§ Try it: Locate "You are a GUI" in the data below, then output the line it is on and all following lines through the last, word for word. Skip any pictures.

Saved entries
★ ★ ★

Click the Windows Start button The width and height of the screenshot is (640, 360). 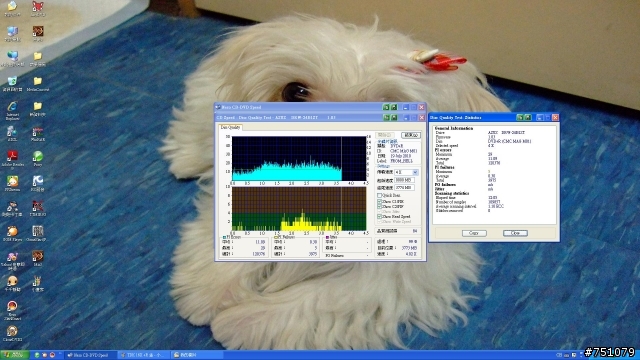[14, 355]
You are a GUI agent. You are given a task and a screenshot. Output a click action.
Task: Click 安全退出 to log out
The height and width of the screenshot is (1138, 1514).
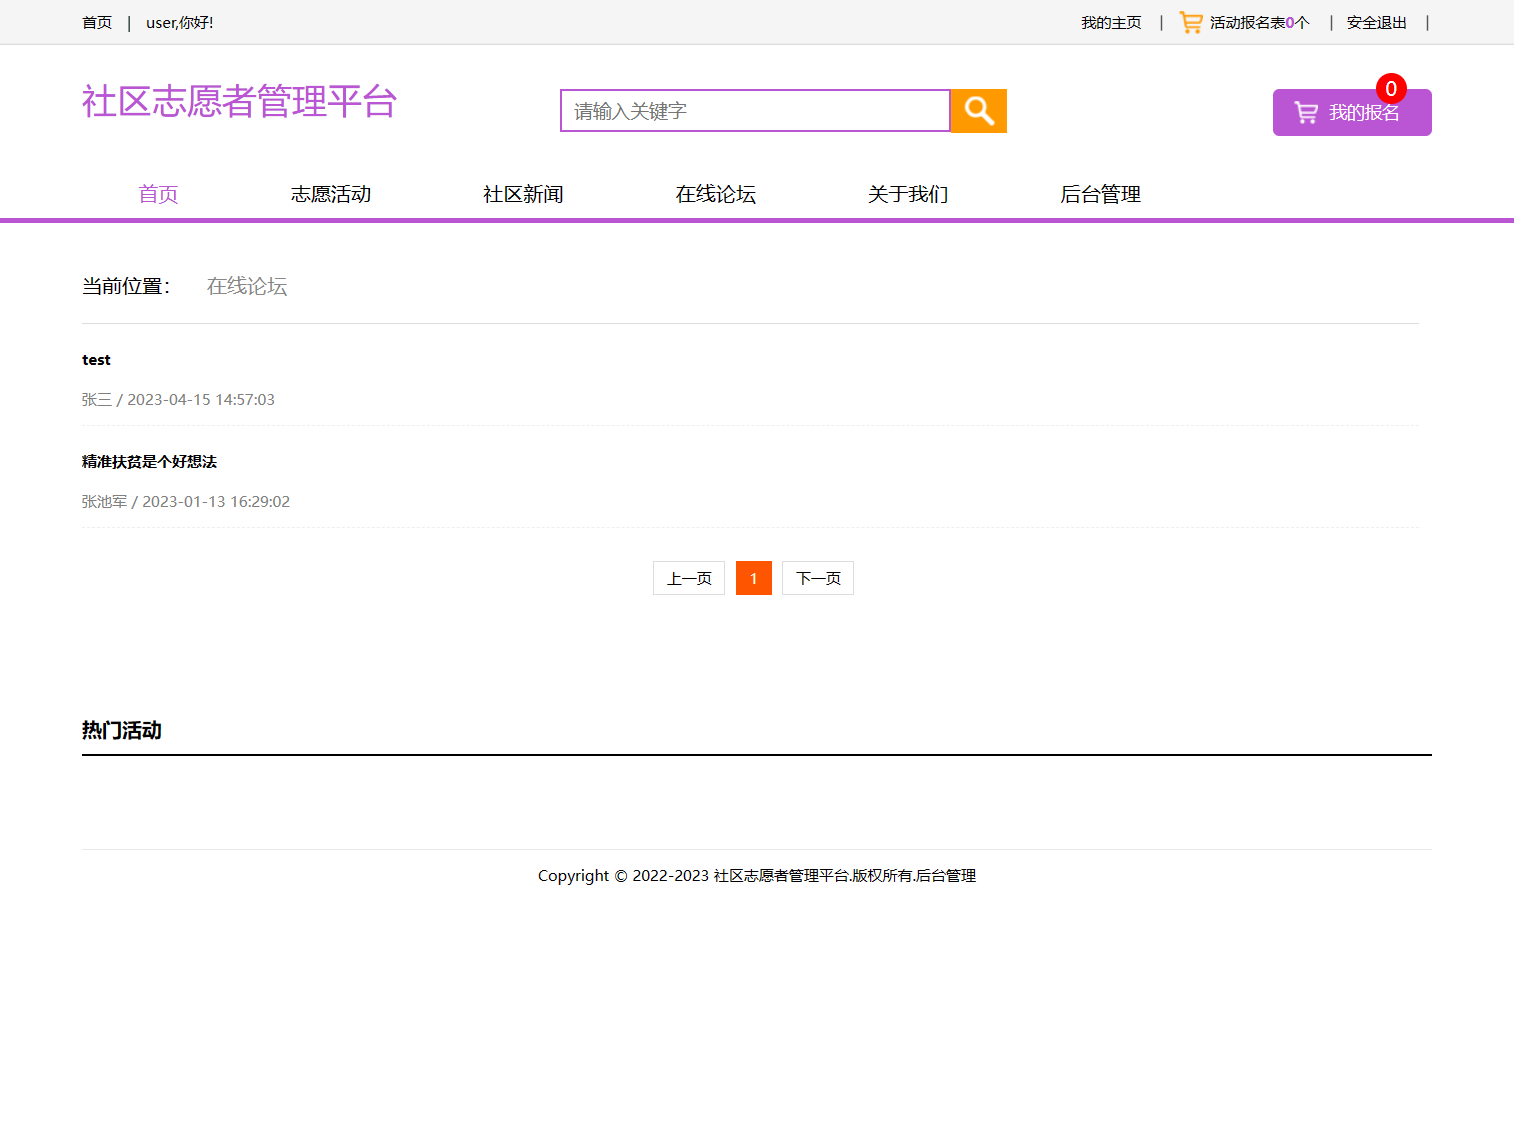(1376, 21)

★ ★ ★

§ Result:
You are a GUI agent. You are given a task and a screenshot. Output a click action.
Task: Click 安全退出 to log out
The height and width of the screenshot is (1138, 1514).
(1376, 21)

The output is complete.